Title: TiN nanocrystal flash memory devices
Authors: S. Maikap, P.J. Tzeng, C.H. Lin, Ting-Yu Wang, H.Y. Lee, Sheng-Shiung Tzeng, C.C. Wang, T.C. Tien, L.S. Lee, Pei-Wen Li, Jer-Ren Yang, M.J. Tsai
Addresses: Department of Electronic Engineering, Chang Gung University, Tao-Yuan, Taiwan, ROC. ' Electronic and Optoelectronic Research Laboratories, Industrial Technology Research Institute, Hsinchu, Taiwan, ROC. ' Electronic and Optoelectronic Research Laboratories, Industrial Technology Research Institute, Hsinchu, Taiwan, ROC. ' Department of Material Science Engineering, National Taiwan University, Taipei, Taiwan 310, ROC. ' Electronic and Optoelectronic Research Laboratories, Industrial Technology Research Institute, Hsinchu, Taiwan, ROC. ' Department of Electrical Engineering, National Central University, Chungli, Taiwan, ROC. ' Electronic and Optoelectronic Research Laboratories, Industrial Technology Research Institute, Hsinchu, Taiwan, ROC. ' Materials and Chemical Research Laboratories, Industrial Technology Research Institute, Hsinchu, Taiwan, ROC. ' Electronic and Optoelectronic Research Laboratories, Industrial Technology Research Institute, Hsinchu, Taiwan, ROC. ' Department of Electrical Engineering, National Central University, Chungli, Taiwan, ROC. ' Department of Material Science Engineering, National Taiwan University, Taipei, Taiwan 310, ROC. ' Electronic and Optoelectronic Research Laboratories, Industrial Technology Research Institute, Hsinchu, Taiwan, ROC
Abstract: Memory characteristics of TiN metal nanocrystals embedded by high-κ Al2O3 films have been investigated.

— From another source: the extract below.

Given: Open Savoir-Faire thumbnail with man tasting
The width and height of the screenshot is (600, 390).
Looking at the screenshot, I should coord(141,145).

The TiN (0.5 nm)/Al2O3 (1 nm) multilayers with high-κ Al2O3 film as a blocking oxide on SiO2/p-Si substrates have been deposited by Atomic Layer Deposition (ALD). After subsequent annealing treatment (>900°C), tiny TiN nanocrystals with a diameter of ∼3 nm have been formed. The size and density of TiN nanocrystals have been measured by High-Resolution Transmission Electron Microscopy (HRTEM). The densities of TiN nanocrystals are found to be ∼1.6 × 1012/cm² at 950°C for 2 min and ∼5.3 × 1012/cm² at 900° for 2 min in N2 (90%) + O2 (10%) annealing ambient. X-ray Photoelectron Spectroscopy (XPS) shows the Ti-N bonds, suggesting that the TiN nanocrystals embedded in high-κ Al2O3 films can be formed. A high programming speed of threshold voltage shift (ΔVt) ∼6.7 V @ 0.1 ms can be observed for the TiN nanocrystal memory devices. The erasing speed of ΔVt ∼6.7 V @ 20 ms is slow, due to low work function poly-Si gate electrode. The charge loss of the TiN nanocrystal memory devices is ∼14% at 20°C and ∼17% at 85°C, which is better result as compared with the best published data in the literatures. A good programming speed, endurance and retention characteristics have been observed, due to small metal nano-dot, high density and deep level charge trapping as well as strong charge confinement in the TiN nanocrystals. The memory device performance can be improved with increasing the density of TiN nanocrystals. The TiN nanocrystal flash memory devices can be useful in future nanoscale high-performance applications.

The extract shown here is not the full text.